§ Exercise tasks:
a: In the blog excerpt on book identifiers, what does ISTC stand for?
b: In the blog excerpt on book identifiers, change "founder" to "creator" in the part starting with "Kent Anderson is" and going on through "are his own.".
c: Write what comes next in the blog excerpt on book identifiers, picking up after its last sentence.

§ Reading text:
▶

In this realm, the angels certainly aren’t making it any easier.

Kent Anderson

Kent Anderson

Kent Anderson is the CEO of RedLink and RedLink Network, a past-President of SSP, and the founder of the Scholarly Kitchen. He has worked as Publisher at AAAS/Science, CEO/Publisher of JBJS, Inc., a publishing executive at the Massachusetts Medical Society, Publishing Director of the New England Journal of Medicine, and Director of Medical Journals at the American Academy of Pediatrics. Opinions on social media or blogs are his own.

Discussion

3 Thoughts on "How Many Books Dance on the Head of an e-Pin?"

There’s another very practical aspect to all this, and that’s the issue of identifiers.

Here’s how it’s SUPPOSED to work:

–The ISTC, the International Standard Text Code, is the identifier of the WORK. (ISTC is a new standard and it has not been used much yet, but it should be.) A given work should have one and only one ISTC. (There is obviously the question of when one work becomes a different work: a corrected version in a reprint is not, a new edition generally IS considered a distinct work.)

◀

§ Record set:
▶

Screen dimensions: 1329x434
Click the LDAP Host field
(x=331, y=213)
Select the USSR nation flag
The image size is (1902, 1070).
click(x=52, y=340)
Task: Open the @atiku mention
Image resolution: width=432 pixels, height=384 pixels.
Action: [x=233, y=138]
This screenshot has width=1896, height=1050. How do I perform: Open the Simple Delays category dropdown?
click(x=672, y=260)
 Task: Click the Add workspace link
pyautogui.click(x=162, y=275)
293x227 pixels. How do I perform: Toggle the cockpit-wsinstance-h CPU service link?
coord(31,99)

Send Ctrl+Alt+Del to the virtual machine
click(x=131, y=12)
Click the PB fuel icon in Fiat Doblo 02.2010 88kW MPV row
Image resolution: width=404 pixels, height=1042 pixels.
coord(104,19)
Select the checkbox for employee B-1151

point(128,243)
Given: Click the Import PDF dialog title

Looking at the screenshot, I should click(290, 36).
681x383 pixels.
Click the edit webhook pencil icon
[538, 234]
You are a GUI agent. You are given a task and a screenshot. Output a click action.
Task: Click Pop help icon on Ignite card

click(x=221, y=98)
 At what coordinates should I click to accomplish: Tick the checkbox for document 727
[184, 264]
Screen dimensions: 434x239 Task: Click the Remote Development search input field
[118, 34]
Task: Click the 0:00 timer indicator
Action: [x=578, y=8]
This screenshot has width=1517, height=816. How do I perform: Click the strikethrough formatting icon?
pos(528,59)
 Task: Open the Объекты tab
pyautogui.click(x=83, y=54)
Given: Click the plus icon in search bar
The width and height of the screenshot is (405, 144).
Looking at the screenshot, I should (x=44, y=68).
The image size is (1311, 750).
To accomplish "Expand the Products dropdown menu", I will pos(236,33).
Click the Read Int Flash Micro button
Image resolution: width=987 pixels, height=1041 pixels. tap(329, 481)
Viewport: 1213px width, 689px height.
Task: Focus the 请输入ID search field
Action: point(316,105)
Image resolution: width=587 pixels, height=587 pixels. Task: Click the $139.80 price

◀

§ Results for the exercise:
a: International Standard Text Code

b:
Kent Anderson is the CEO of RedLink and RedLink Network, a past-President of SSP, and the creator of the Scholarly Kitchen. He has worked as Publisher at AAAS/Science, CEO/Publisher of JBJS, Inc., a publishing executive at the Massachusetts Medical Society, Publishing Director of the New England Journal of Medicine, and Director of Medical Journals at the American Academy of Pediatrics. Opinions on social media or blogs are his own.

c:
–The ISBN, the International Standard Book Number, is the identifier of a SEPARATELY TRADEABLE PRODUCT, and thus is generally considered to correspond to the MANIFESTATION. Publishers have routinely assigned unique ISBNs to the hardcover and paperback versions of a book, because they are separate tradeable products: if somebody orders the book, you need to know which of those they want. The murkiness comes in the digital era. Technically (and officially) all separately tradeable versions of a book should have a separate ISBN: thus the Kindle version is not the same as the Sony version, and the NetLibrary version is not the same as the eBrary version. . . . You see the slippery slope here. Publishers are gravitating (incorrectly) to assigning an “eISBN” and using it to refer generically to any e-version of the book. That undermines the whole purpose of the ISBN because it eliminates the distinction between distinct tradeable products: the Kindle version is not the same as the Sony version. One way around this is for the publisher to assign an ISBN to the ePub version (and a separate one to a web-ready PDF version, I might add) . . . but this just pushes the issue downstream. My view (and I am currently in the minority here but I think this view will ultimately prevail) is that when another entity (say, Amazon or NetLibrary) takes that ePub or that PDF and creates _their_ version, THEY should assign a new ISBN to that SEPARATELY TRADEABLE PRODUCT. I think this is completely logical and consistent. However, publishers (currently) see this as “losing control” of the ISBN. On the other hand, many publishers balk at assigning bunches of ISBNs because their systems can handle the complexity.

Sorry to go on a bit but this is actually a huge issue that is preoccupying me a lot these days.

One other point: the “item” in the FRBR scheme is a COPY of the hardcover book, or a FILE on your Kindle; the hardcover and the Kindle version are each MANIFESTATIONS of the written EXPRESSION of the WORK.

Don’t get me going on performances. . . .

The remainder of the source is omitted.